We have been considering for some time creating image dumps (T73405), but have never been able to get around to it due to various constraints. Something that seems much easier to implement is producing a dump of valid thumbnail URLs. These urls are generally (some ancient urls are different, and there can be other data prepended to the px) in the form of: ```https://upload.wikimedia.org/wikipedia/commons/thumb/c/cb/The_Green_and_Golden_Bell_Frog.jpg/750px-The_Green_and_Golden_Bell_Frog.jpg``` By producing a dump of resized thumbnail URLs external users can choose on a per-image basis which existing thumbnail is close enough to their need and download the appropriate images from our existing infrastructure. This dump can be generated relatively easily by paginating the swift container listings for the 255 commons thumbnail containers and transforming all the internal swift urls into public external urls.
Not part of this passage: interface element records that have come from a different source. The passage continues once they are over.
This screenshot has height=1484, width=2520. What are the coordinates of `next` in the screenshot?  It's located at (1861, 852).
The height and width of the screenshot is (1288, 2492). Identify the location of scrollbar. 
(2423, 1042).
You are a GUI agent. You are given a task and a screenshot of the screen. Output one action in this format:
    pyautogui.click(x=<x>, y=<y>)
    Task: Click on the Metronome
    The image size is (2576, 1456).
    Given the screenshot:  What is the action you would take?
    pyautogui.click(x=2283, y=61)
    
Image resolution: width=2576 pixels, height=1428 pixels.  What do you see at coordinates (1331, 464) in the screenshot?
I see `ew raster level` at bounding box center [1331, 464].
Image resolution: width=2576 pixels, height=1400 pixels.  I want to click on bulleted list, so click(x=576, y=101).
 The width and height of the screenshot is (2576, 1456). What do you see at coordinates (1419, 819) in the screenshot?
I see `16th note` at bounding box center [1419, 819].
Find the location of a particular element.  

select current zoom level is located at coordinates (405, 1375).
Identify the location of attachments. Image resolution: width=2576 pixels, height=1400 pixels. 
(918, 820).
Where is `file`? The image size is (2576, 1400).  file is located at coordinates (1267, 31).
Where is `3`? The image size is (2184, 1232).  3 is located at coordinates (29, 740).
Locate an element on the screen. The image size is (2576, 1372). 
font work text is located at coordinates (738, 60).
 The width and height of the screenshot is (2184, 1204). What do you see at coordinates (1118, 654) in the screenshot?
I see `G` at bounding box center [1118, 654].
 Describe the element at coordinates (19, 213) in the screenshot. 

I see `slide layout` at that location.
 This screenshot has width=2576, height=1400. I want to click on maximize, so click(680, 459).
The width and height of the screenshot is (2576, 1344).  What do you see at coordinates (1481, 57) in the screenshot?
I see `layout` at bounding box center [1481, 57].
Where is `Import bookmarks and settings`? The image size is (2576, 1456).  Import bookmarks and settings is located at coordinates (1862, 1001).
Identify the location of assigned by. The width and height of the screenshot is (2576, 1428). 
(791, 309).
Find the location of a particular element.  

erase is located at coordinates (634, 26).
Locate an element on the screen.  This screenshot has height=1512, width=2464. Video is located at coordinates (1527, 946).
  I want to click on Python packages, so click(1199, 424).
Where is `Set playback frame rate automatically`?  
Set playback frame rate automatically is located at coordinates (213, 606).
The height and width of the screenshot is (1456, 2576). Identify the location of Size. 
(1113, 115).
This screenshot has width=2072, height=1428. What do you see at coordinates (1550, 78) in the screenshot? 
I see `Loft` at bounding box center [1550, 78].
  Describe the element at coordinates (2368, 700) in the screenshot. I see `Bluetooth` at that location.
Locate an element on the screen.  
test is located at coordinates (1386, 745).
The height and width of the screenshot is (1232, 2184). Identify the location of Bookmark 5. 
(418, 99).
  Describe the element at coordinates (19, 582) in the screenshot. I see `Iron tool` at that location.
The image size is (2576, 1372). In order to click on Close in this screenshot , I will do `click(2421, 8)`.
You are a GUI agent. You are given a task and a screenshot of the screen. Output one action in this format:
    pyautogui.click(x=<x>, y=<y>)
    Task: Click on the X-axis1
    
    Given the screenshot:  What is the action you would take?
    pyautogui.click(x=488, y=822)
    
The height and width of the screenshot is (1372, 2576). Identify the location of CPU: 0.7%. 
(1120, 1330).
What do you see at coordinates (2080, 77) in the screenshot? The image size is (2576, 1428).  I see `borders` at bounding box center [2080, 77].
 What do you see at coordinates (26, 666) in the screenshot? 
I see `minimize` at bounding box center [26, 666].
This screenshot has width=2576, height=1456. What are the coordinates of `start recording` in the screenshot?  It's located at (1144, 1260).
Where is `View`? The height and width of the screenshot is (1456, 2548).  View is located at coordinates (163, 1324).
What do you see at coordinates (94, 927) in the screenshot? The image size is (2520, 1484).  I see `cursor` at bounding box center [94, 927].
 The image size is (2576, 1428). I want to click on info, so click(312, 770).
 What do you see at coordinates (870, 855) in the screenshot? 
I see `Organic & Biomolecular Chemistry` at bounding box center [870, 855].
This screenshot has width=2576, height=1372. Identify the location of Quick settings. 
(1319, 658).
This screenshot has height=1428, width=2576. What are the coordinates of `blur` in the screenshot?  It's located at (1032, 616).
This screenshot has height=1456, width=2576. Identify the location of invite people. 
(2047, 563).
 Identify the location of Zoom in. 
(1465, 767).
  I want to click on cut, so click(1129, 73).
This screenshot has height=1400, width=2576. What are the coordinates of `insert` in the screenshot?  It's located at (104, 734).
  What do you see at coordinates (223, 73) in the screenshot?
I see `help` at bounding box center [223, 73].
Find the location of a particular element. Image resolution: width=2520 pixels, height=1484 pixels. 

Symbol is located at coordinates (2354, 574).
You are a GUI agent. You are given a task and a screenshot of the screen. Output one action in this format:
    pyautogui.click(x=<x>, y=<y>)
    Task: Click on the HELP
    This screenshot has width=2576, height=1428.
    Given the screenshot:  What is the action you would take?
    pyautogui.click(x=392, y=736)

There is an open question of if there are thumbnails or files that should have been deleted inside swift but were not. For this reason any dump will need to be whitelisted against the set of valid pages. There are only ~60M valid pages on commons, so likely an implementation could build up a Set implementation of all the known files into a few 10's of GB of memory and check all the thumbnails (~1.3B) against it. To be investigated: [ ] What kind of purging is going on? How long will the URLs in the dumps be valid? [ ] Should the dump be taken from the dumps infrastructure, or from analytics and shipped to dumps? In particular analytics has on-demand compute resources which might simplify the work. But scheduling is more complicated. [ ] Where to get the list of known files on commons? We could extract them from CirrusSearch dumps in analytics, or directly from the search clusters on dumps infra, but perhaps there are better ways.